Traditional medical health insurance has used restrictions on lifetime dollar expenditures rather than on the number of inpatient days or clinic visits. Although expenditure limits in behavioral health plans may increase at some time in the future as a result of federal parity legislation, the use of limits on the number of days or visits—as we observed in the plans in effect in 1998—perpetuates inequities in coverage between mental and physical health plans. Parity in expenditures between mental and physical health plans is consistent with the letter but not the spirit of the Mental Health Parity Act of 1996. Some states have addressed this inequity. Louisiana, Maine, Nevada, South Dakota, and Tennessee have enacted laws that require plans to provide a minimum number of days, visits, or both. Georgia, Nebraska, and New Jersey have laws mandating true equality in benefit limits between physical and mental health coverage. However, self-insured plans are exempt from these mandates under ERISA provisions.
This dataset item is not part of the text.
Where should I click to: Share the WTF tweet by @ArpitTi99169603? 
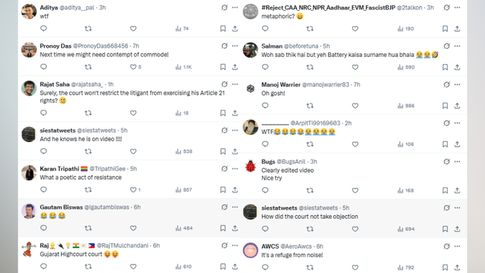coord(457,144)
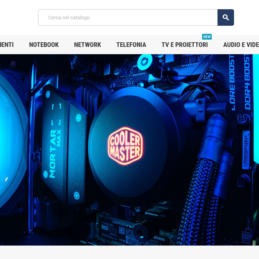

Health insurance generally increases the affordability of children's behavioral health care, but the presence of benefit limits or diagnostic exclusions can mean that some children effectively become uninsured if they require more intensive services than those covered under the plan or if they need treatment for disorders that are excluded under the plan. Although current utilization management strategies employed by managed behavioral health organizations, through which few patients ever reach their benefit limits, render benefit parity almost irrelevant, some children do exceed their benefit limits (4,6,7,8). The cost of obtaining uncovered services can be very high, because the price of services that are not billable to an insurance plan can be significantly higher than payments for those same services under negotiated agreements between insurers and providers.
Children who exceed their benefit limits face significant access problems. An important but often overlooked fact is that children enrolled in employment-based health plans who use up their insurance benefits are generally ineligible for public assistance on the grounds that their parents are gainfully employed. Limits and exclusions in behavioral health plans not only can affect the affordability of care for children but also raise questions about the purpose and appropriateness of insurance coverage.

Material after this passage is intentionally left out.